In May, when the four were convicted, at least a dozen other men indicted in connection with the embassy bombings were at large. Seven of them, including bin Laden, are now on the FBI and State Department's most-wanted lists. Bin Laden took advantage of his time as a fugitive to attend a convention for 200,000 students from Muslim countries in April, when he urged "the young generation to get ready for the holy war, and to prepare for that in Afghanistan because jihad in this time of crisis for Muslims is an obligation of all Muslims."
At that time, while this page predicted bin Laden wasn't finished with his planned attacks, it also concluded that those Muslims who would heed bin Laden's call "stand warned now that there is a price to be paid ... for those who target the United States abroad." Unfortunately, that price was not high enough for those hijackers who had no conscience and no fear of death, and who would not confine their attacks to Americans abroad, as shown by the events of Sept. 11.
While the hijackers' deaths silenced any defense strategy they would advance, the four sentenced Thursday serve as portraits of the shamelessness with which bin Laden's disciples carried out evil: Mohammed Sadeek Odeh, who was the technical adviser for the bombings and a sworn member of al Qaida, used his time in court to attack the United States for its retaliatory strikes against Afghanistan. He also told investigators after his arrest that he would consider carrying out another bombing against Americans in Saudi Arabia or Tanzania if bin Laden asked him to do so.

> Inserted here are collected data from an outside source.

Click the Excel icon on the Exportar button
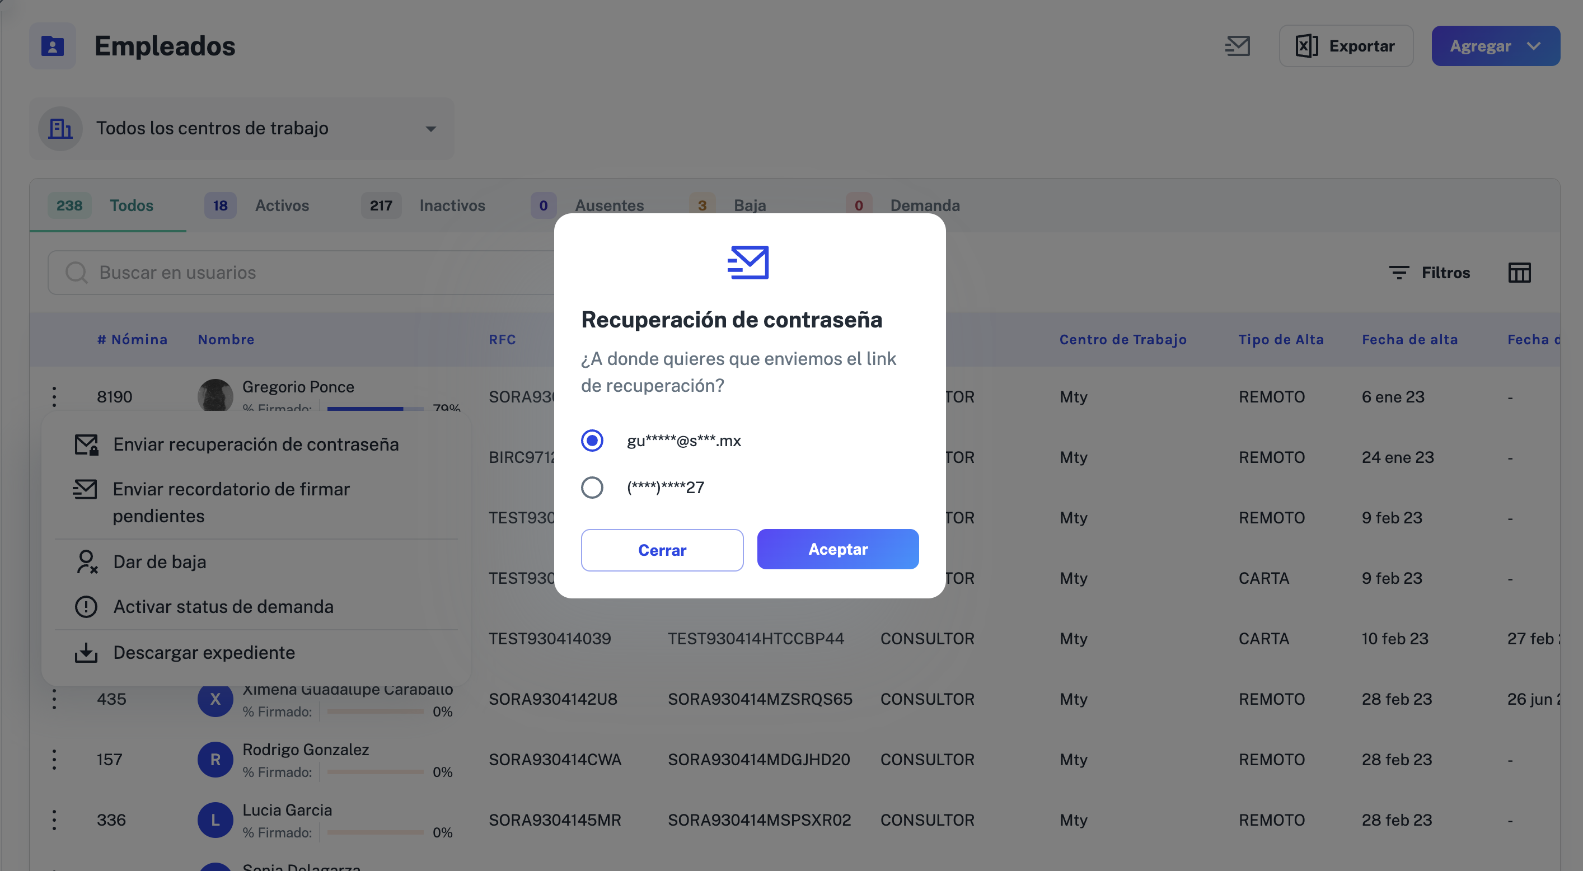The height and width of the screenshot is (871, 1583). (1306, 45)
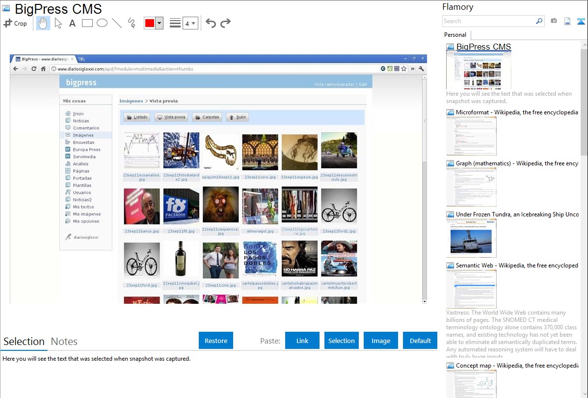This screenshot has width=588, height=398.
Task: Activate the hand pan tool
Action: point(43,23)
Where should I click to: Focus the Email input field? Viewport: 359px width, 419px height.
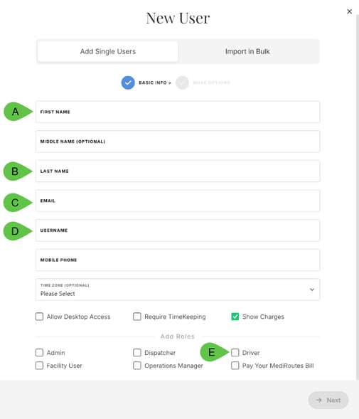point(178,201)
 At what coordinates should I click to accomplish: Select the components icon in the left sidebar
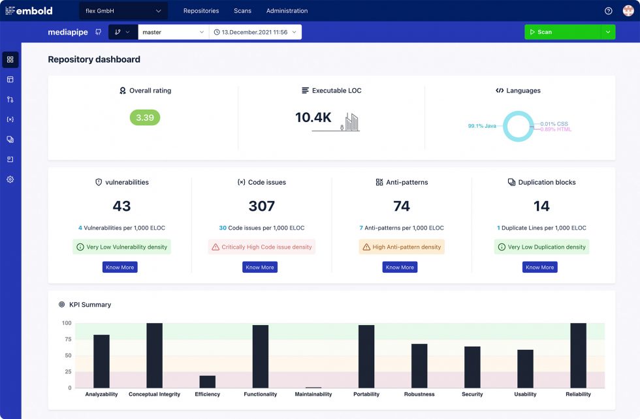point(10,79)
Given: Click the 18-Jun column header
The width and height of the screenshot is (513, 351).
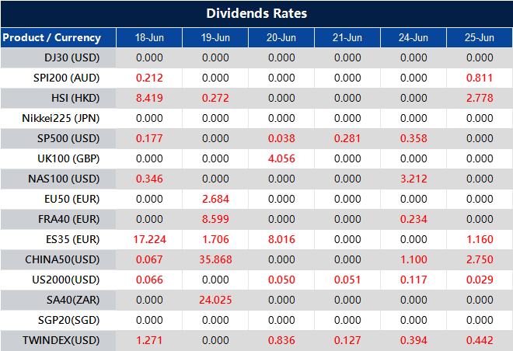Looking at the screenshot, I should [x=148, y=37].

Mohamed al-Owhali threw stun grenades to distract the guards at the U.S. embassy in Nairobi, and was on the truck that carried the bombs there. He was supposed to be a "martyr" in the attack, but escaped.
Khalfan Khamis Mohammed had previously trained in bin Laden's camps, and rented a bomb factory in Dar es Salaam, where he helped make the bomb for the Tanzania attack. He allegedly helped stab a guard in the eye while in a New York jail before he was sentenced. Another bin Laden disciple, Mamdouh Mahmud Salim, who was sharing a cell with Mohammed, allegedly made a comb into a knife and plunged it two-and-a-half inches into the guard's skull, causing the loss of his eye, brain damage and partial paralysis. Mohammed is alleged to have assisted in that attack after having killed Americans in Tanzania, and said he would have joined in other attacks on Americans if he could get away with it.

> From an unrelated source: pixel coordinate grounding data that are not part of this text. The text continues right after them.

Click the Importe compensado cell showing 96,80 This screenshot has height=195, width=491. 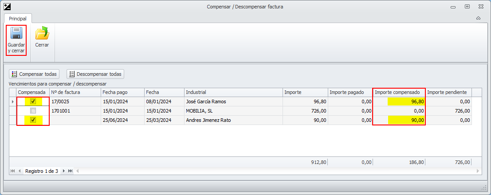(405, 101)
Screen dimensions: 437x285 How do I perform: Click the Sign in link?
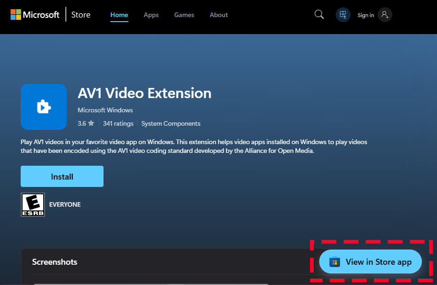coord(366,15)
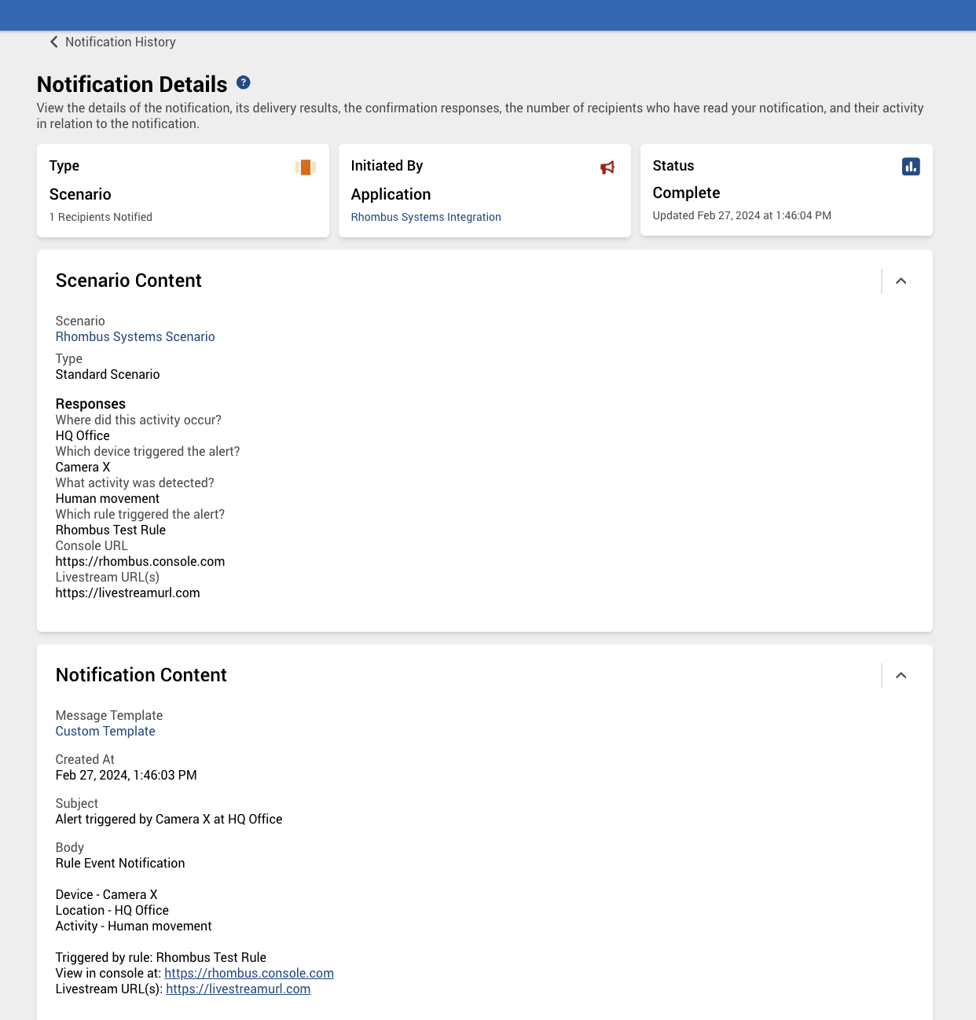This screenshot has width=976, height=1020.
Task: Select the Complete status text
Action: pos(685,193)
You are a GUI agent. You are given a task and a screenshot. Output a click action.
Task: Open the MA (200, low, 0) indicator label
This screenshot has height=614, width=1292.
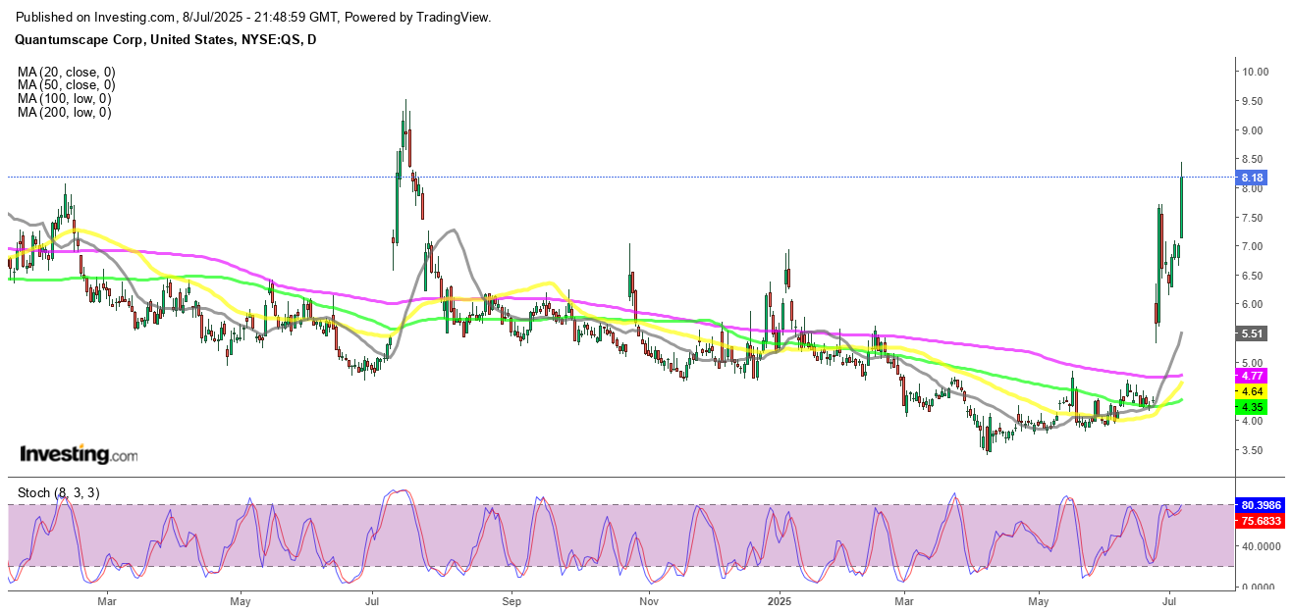point(64,113)
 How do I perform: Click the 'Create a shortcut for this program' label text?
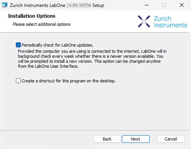tap(69, 81)
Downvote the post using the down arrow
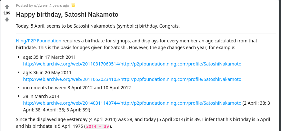281x131 pixels. [x=7, y=20]
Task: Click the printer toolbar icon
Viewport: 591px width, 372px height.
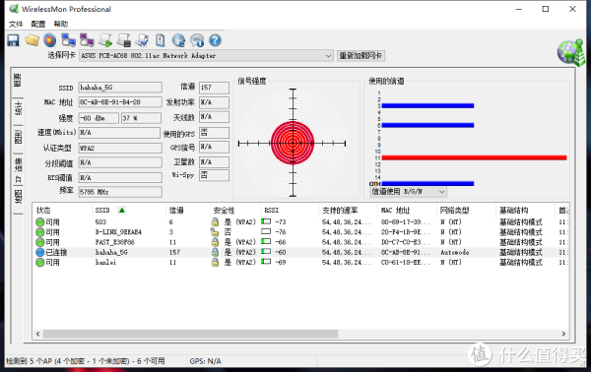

Wadih El-Hage, the only U.S. citizen sentenced, was bin Laden's personal secretary, messenger and fundraiser. His Brooklyn refugee center served as a front for the Kenyan branch of al Qaida, and he used Texas as a base to smuggle weapons for al Qaeda. El-Hage used his time in court to praise the group, and to announce he had nothing to apologize for.
These men, and their accomplices at large, have not been true to their faith, their family or their countrymen. Their lack of remorse highlights the depth to which humanity can fall. Godspeed to those who will bring justice to their accomplices and their godfather, Osama bin Laden.
San Francisco Chronicle
Threats to withdraw business and federal aid from Berkeley to protest the city's stance on the Afghanistan bombing seem to be an odd way to impress upon the world the beauties of democracy.
On Tuesday, the Berkeley City Council, worried about the potential loss of innocent lives, passed a resolution asking that the bombing attacks against the Taliban be halted "as soon as possible." The resolution did, we must note, condemn the Sept. 11 terrorist attacks and call for swift justice for those responsible.
Yet, of the nearly 1,000 e-mails she's received, Mayor Shirley Dean said most called the city a traitor and pledged a financial jihad of sorts. Some promise to ask Congress to cut the city's federal funding. Others vow never to shop or dine in town again. Still others urge businesses to withdraw all city-related investments.
While Berkeley is often ridiculed for its quirky, offbeat, left-of-leftist politics, there is something about punishing a town for its political expression that seems, well, un-American. Indeed, part of the lure of Berkeley -- from its avant-garde restaurants to shops of hand-crafted, Earth-friendly wares -- is that it's so different than anyplace else. Its politics and tastes are not for everyone, but that does not make them unpatriotic.
So much has changed since Sept. 11. At times, it seems as though the world has turned upside down, seriously discombobulating everyone. Where are the touchstones of the past?
Well, here's one. Good old reliable Berkeley, Calif., has ridden to the rescue to underscore that some things remain as they were. The city council has called for a halt to the U.S. bombing of Afghanistan, the first American city to do so.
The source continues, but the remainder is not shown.